───── The records
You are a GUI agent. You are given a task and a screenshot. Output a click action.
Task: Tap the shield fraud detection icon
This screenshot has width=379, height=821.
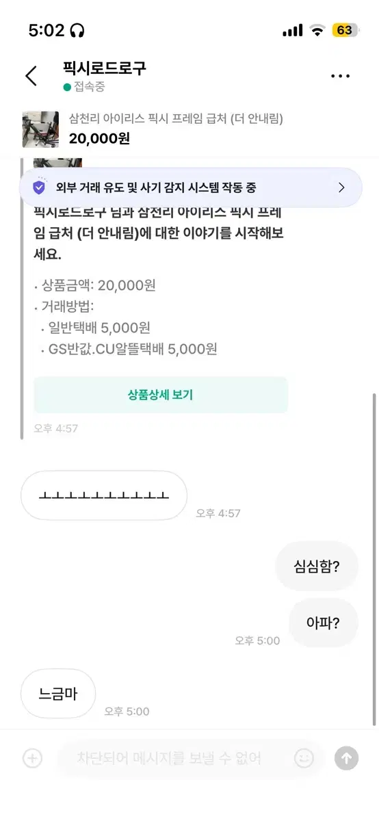tap(40, 187)
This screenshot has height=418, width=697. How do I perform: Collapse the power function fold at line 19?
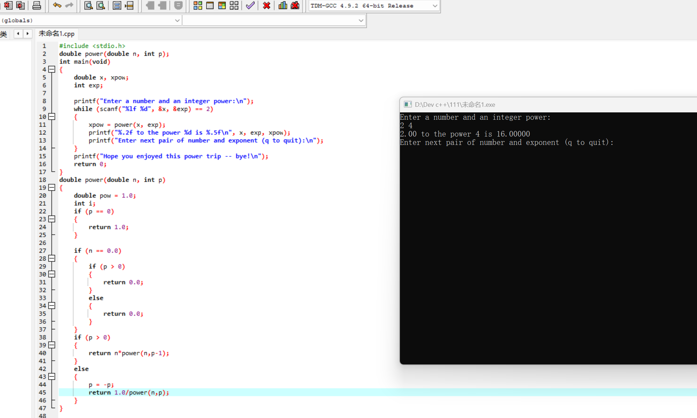coord(52,187)
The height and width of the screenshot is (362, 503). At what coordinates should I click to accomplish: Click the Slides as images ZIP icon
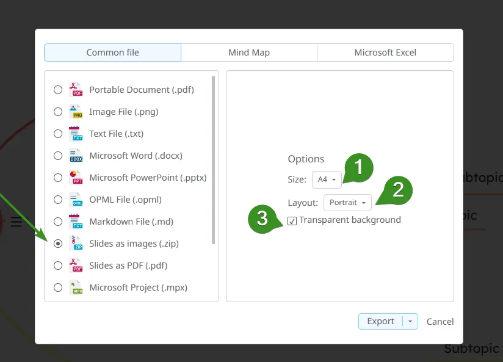tap(76, 244)
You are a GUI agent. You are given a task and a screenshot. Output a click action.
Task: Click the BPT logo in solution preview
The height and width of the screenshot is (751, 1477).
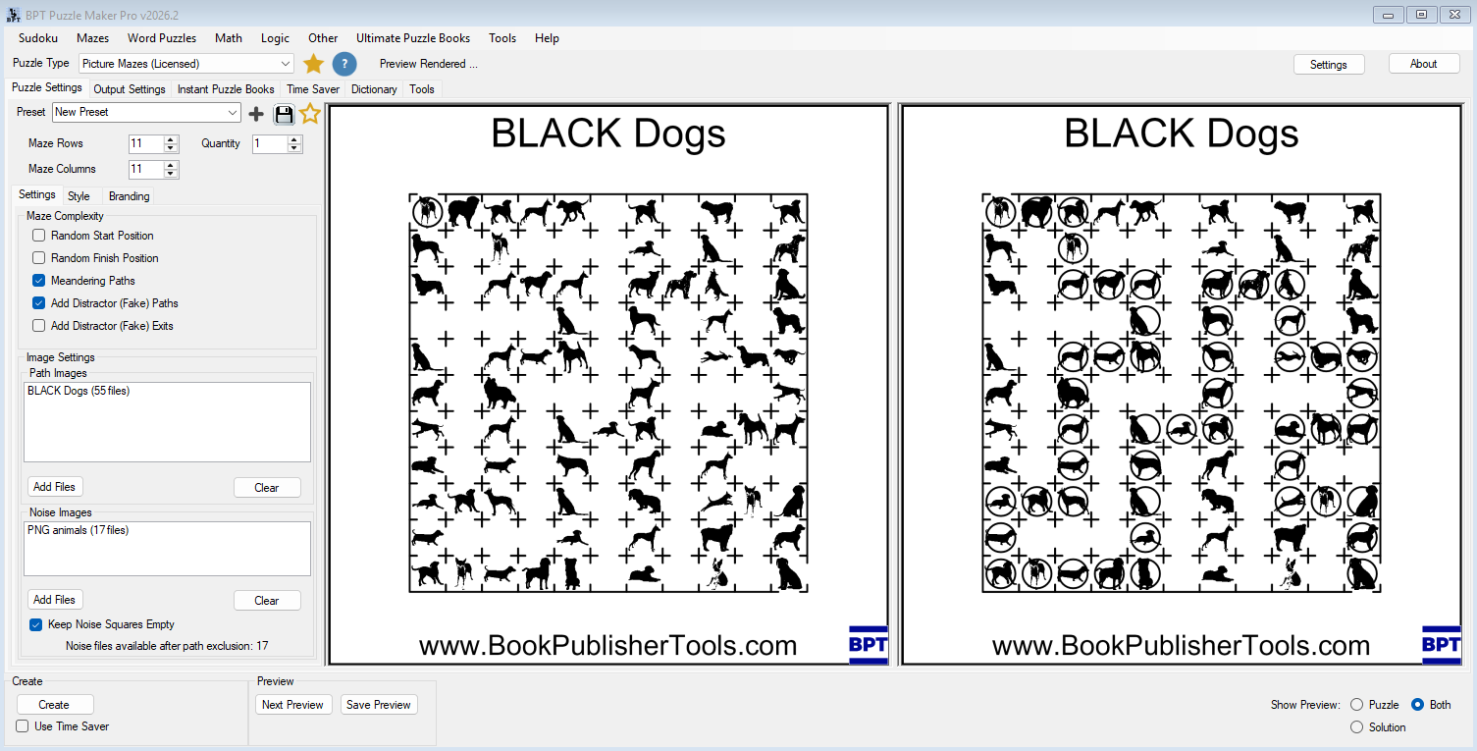1441,645
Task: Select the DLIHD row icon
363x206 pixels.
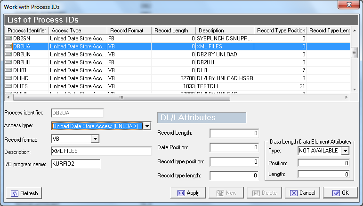Action: coord(8,78)
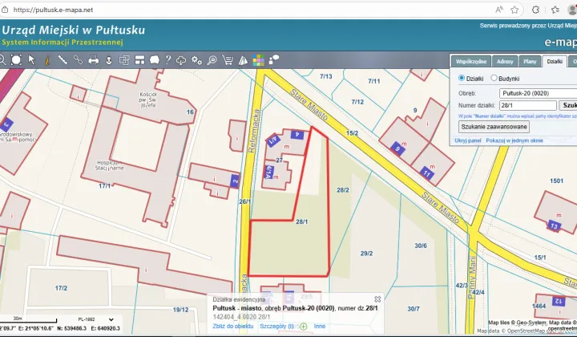
Task: Switch to the Adresy tab
Action: 505,61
──────────
■ **Stated goal**
Extract all of the lines above word for word, omitting the pictures.

■ **Answer below**
You are a GUI agent. You are given a task and a screenshot. Output a click action.
Task: Tap the shield fraud detection icon
This screenshot has width=379, height=821.
tap(40, 187)
This screenshot has height=418, width=697. How do I perform: Collapse the power function fold at line 19?
coord(52,187)
The height and width of the screenshot is (362, 503). At what coordinates should I click to accomplish: Click the Slides as images ZIP icon
tap(76, 244)
You are a GUI agent. You are given a task and a screenshot. Output a click action.
Task: Click the BPT logo in solution preview
The height and width of the screenshot is (751, 1477).
1441,645
Task: Select the DLIHD row icon
363x206 pixels.
Action: coord(8,78)
Task: Switch to the Adresy tab
Action: 505,61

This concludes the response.